**PROBLEMS TO SOLVE**.
(1) In the Newark flight excerpt, what aircraft type operated flight PD 130?
(2) In the Newark flight excerpt, why did the traveler use an airport shuttle bus to reach Terminal B instead of the AirTrain?

The following morning I was able to actually sleep in before heading back to the airport. I hadn't quite scheduled myself enough time to see the scenic downtown of Newark, so I just headed straight to the airport.
KEWR - CYTZ
Flight # PD 130
Equipment:Bombardier DHC-8 Q400 (C-FLQY)
Scheduled Departure: 12:10 Actual Departure: 12:10
Scheduled Arrival: 13:30 Actual Arrival: 13:15
Normally, Porter's operation in Terminal B would be a quick ride on the AirTrain away, but on this Saturday morning the train was down for maintenance between the terminals. I took a quick ride from the shuttle drop off to the airport train station and back just for fun.
Looking out the front of the monorail.
Not a bad view. I believe this is where my aircraft arrived last time I was in Newark.
Is it just me, or are these trains really funny looking?
An airport shuttle bus ride dropped me off at the curb for a very deserted terminal B at around 9:50, 2:20 prior to departure. It turns out I probably could have shrunk that time to just 0:20 prior to departure and still made the flight, but I'm not one to complain about extra time at the airport.
Porter's check-in area.

(Collected data)
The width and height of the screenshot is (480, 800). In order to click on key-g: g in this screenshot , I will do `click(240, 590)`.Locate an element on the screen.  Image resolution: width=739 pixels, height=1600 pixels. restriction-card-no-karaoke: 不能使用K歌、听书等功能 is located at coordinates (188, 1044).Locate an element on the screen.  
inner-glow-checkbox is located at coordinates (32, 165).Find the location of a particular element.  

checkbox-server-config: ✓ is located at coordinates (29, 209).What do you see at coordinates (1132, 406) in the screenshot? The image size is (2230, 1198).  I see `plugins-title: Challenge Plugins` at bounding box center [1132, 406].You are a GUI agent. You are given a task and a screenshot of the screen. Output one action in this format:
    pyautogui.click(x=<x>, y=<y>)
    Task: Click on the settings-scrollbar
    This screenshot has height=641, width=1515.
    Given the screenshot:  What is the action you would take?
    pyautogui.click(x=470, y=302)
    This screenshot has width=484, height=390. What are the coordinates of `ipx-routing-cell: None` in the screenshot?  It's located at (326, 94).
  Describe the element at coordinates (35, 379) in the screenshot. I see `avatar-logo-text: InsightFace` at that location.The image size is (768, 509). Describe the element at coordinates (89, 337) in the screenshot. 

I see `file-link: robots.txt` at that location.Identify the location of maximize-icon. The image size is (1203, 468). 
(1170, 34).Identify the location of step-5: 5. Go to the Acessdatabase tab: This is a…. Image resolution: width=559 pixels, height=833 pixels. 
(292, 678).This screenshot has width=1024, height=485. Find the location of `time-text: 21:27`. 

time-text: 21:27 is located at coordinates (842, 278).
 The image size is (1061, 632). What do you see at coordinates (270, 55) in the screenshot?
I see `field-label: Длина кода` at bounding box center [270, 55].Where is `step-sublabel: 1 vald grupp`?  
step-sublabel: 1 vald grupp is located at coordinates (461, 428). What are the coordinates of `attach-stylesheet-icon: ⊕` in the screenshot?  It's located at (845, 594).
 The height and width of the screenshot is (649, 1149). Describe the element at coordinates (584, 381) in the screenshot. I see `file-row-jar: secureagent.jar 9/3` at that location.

**RESPONSES BY TASK**.
(1) A Bombardier DHC-8 Q400, registration C-FLQY.

(2) On that Saturday morning, the AirTrain was down for maintenance between the terminals. The traveler took a shuttle bus to Terminal B instead.